Genau deswegen habe ich mir eine Auszeit genommen. Ich habe (noch) keine Deadlines, ich muss noch nicht schreiben. Wenn es mir nicht gut geht, dann kann ich mich zurücklehnen, die Tage an mir vorbeiziehen lassen und gemütlich meinen Bunnys nachgehen. Die hoppeln nämlich weiter, vermehren sich und lassen jegliche Lethargie in niedlich-süßen Kopfkinos untergehen. Und dann, manchmal, packt mich doch die Muße und ich schreibe ein paar Zeilen. Und wenn ich wieder Muße bekomme, schmeiße ich mich an den PC, schreibe noch viel mehr Zeilen, lasse die Bunnys springen und meine Seele das ausspucken, was sie beschäftigt.

 

Wichtig dafür ist es, sich selbst zu lieben. Seine Stärken und Schwächen. Seine Makel und auch das, was einem besonders gut gefällt. Also, liebe Leute: Stresst euch nicht so massiv, liebt euch mehr. Achtet auf euch, feiert eure Arbeit, euren Körper und euch selbst!

 

Wenn ihr dann Muße habt, geht alles viel leichter – das ist meine Erfahrung!

 

So. Das war es für heute. Ich fand es wichtig, euch mal daran teilhaben zu lassen. Meine Muße ist auf jedenfall wieder da, meine Bunnys hoppeln wieder. "Emblem des Dämons" schreit nach seiner Überarbeitung und weitere Romane nach der Planung. Artbreeder bettelt mich an, neue Charaktere zu erstellen, Incarnate will neue Karten erschaffen.
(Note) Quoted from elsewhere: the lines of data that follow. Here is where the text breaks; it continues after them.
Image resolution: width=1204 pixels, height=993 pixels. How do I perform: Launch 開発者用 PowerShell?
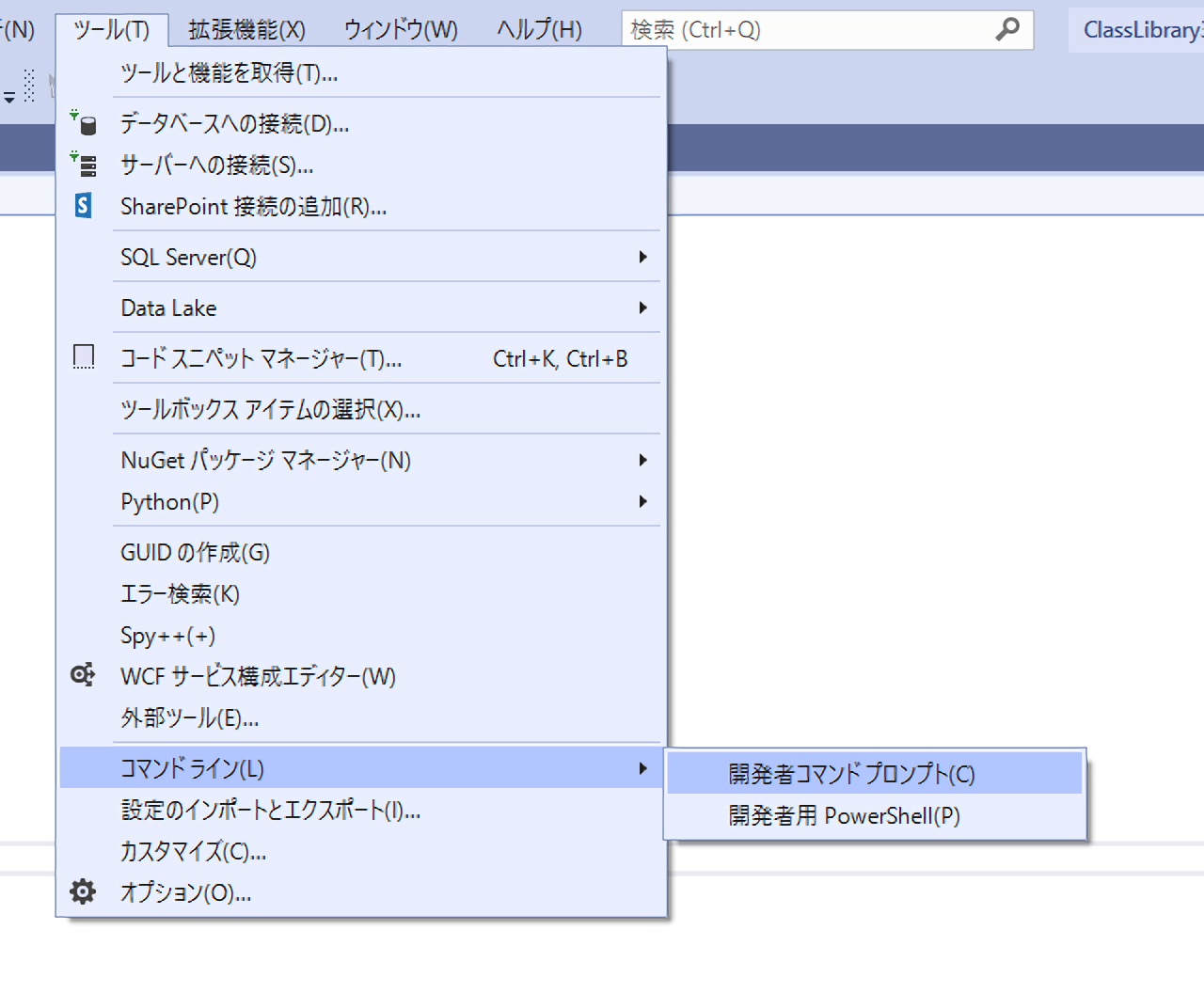(844, 815)
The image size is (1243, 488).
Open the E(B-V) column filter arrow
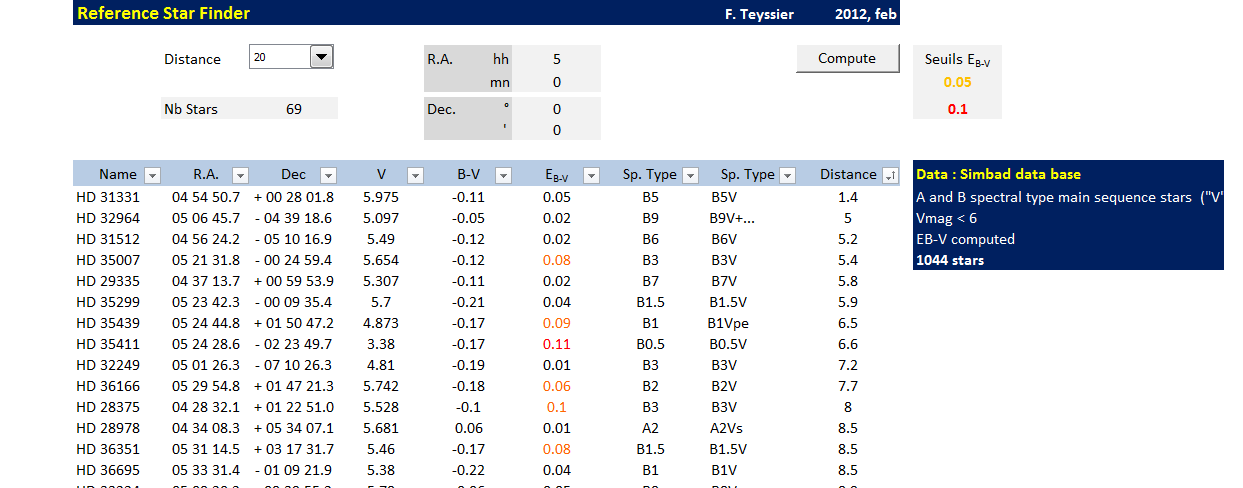pyautogui.click(x=591, y=175)
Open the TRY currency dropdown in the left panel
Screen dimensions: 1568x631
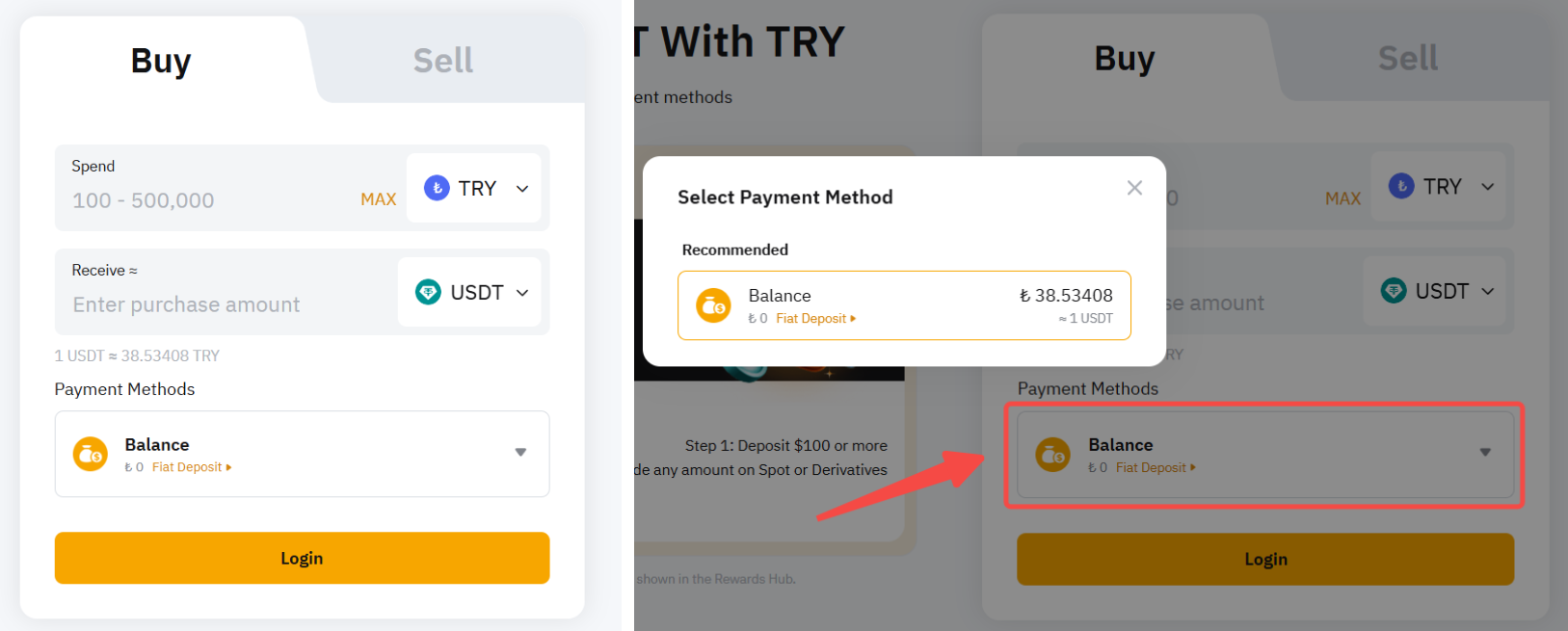click(x=522, y=189)
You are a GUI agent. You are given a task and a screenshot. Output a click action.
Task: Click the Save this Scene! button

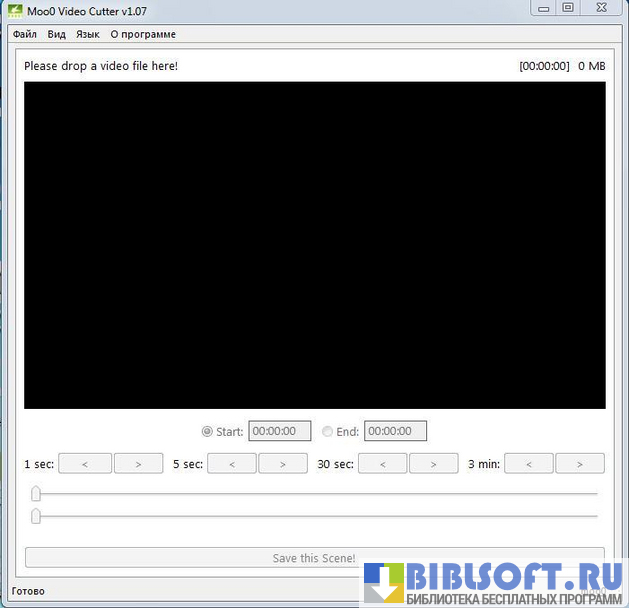point(314,557)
Papyrus neue Dokumente sehen und "Das Licht der Toten" eine erste Überarbeitung und seinen Alphaleser.

Verteilt Liebe - gerade Jetzt, gerade Heute

Auch ihr werdet nicht zu kurz kommen. Mir sind in der letzten Zeit einige Themen eingefallen, über die ich mit euch sprechen möchte. Themen, die mir auf der Seele brennen.

 

Das hier ist kein reiner Autorenblog. Es ist ein Blog über das Leben als Autor. Über Höhen und Tiefen. Über den Job als Autor, aber auch über Gedanken, Sorgen und Ängste und Alltägliches. Weil es zum Leben dazugehört. Weil es euch zu dem macht, der ihr seid – und weil ich die bin, die ich bin. Die Person, die ich hier auch zeigen möchte. Ich habe Stärken und Schwächen und ich finde, das sollte man zeigen dürfen.

 

Ich wünsche euch zum Abschluss eine wundervolle Woche. Ich wünsche euch alles erdenklich Gute auf der Welt und … ich möchte euch noch mit auf den Weg geben, dass es gerade jetzt wichtig ist, Liebe zu verteilen. Dort draußen in der Welt befindet sich so viel Hass, so viel Furcht und Abscheu darüber, was passiert. Lasst bitte nicht zu, dass euch diese Gefühle verzehren. Und lasst es nicht an den Falschen aus, bitte.

 

Diese Zeit ist schlimm genug. Wir müssen sie nicht noch schrecklicher machen.